(Dataset entries)
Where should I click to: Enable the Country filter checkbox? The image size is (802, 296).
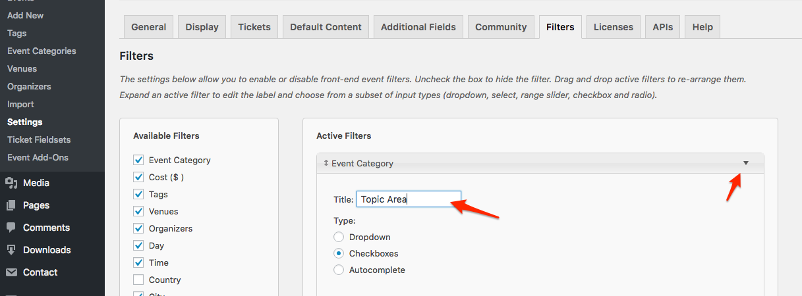tap(138, 280)
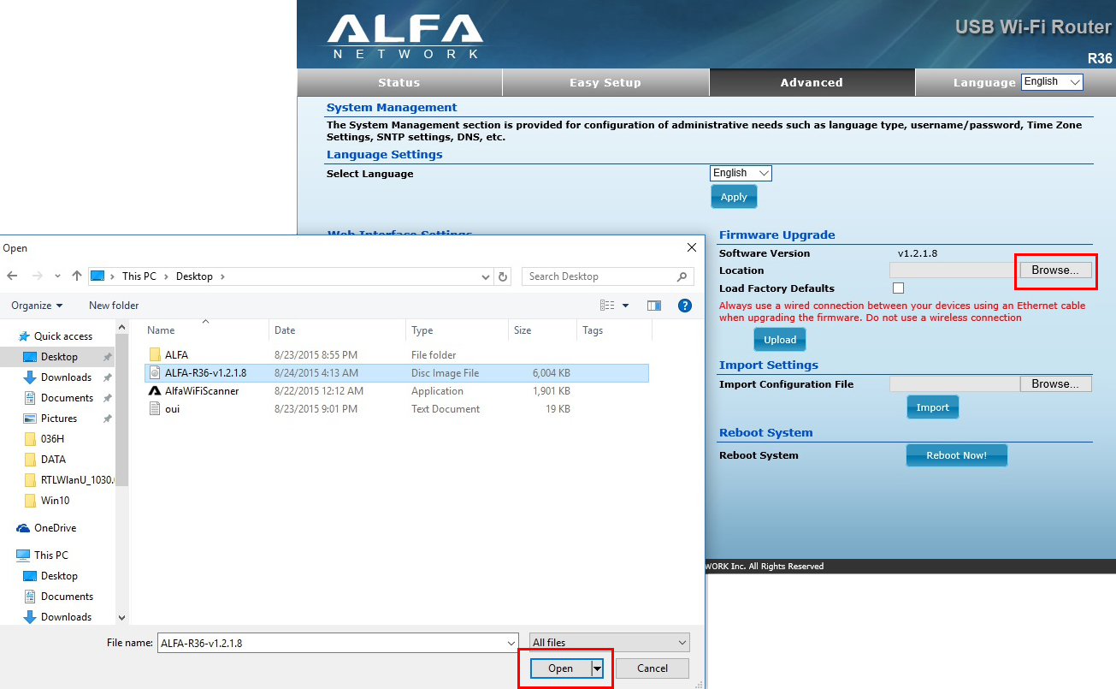Check the Load Factory Defaults checkbox
The width and height of the screenshot is (1116, 689).
(x=898, y=288)
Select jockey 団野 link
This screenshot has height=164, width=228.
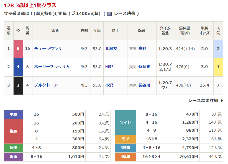109,67
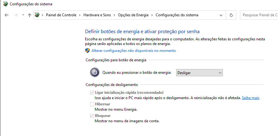
Task: Open Opções de Energia breadcrumb
Action: point(133,15)
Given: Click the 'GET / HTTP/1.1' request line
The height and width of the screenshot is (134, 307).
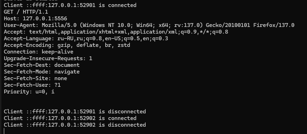Looking at the screenshot, I should [26, 12].
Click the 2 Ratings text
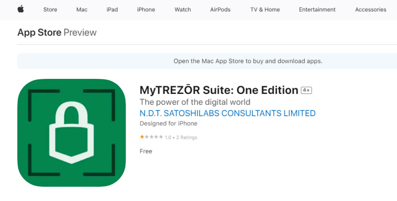This screenshot has width=397, height=201. (186, 137)
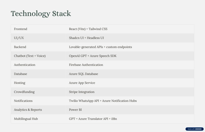The height and width of the screenshot is (132, 205).
Task: Select the "Backend" row label
Action: 20,47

→ **TASK INSTRUCTIONS**
The final stretch of the data, from the line with "The height and width of the screenshot is (134, 307)." through its last line, is to be retyped exactly; pictures are not part of the copy.

→ **TASK RESULT**
The height and width of the screenshot is (134, 307).
Looking at the screenshot, I should [26, 12].
Click the 2 Ratings text
This screenshot has width=397, height=201. (186, 137)
The height and width of the screenshot is (132, 205).
Task: Select the "Backend" row label
Action: 20,47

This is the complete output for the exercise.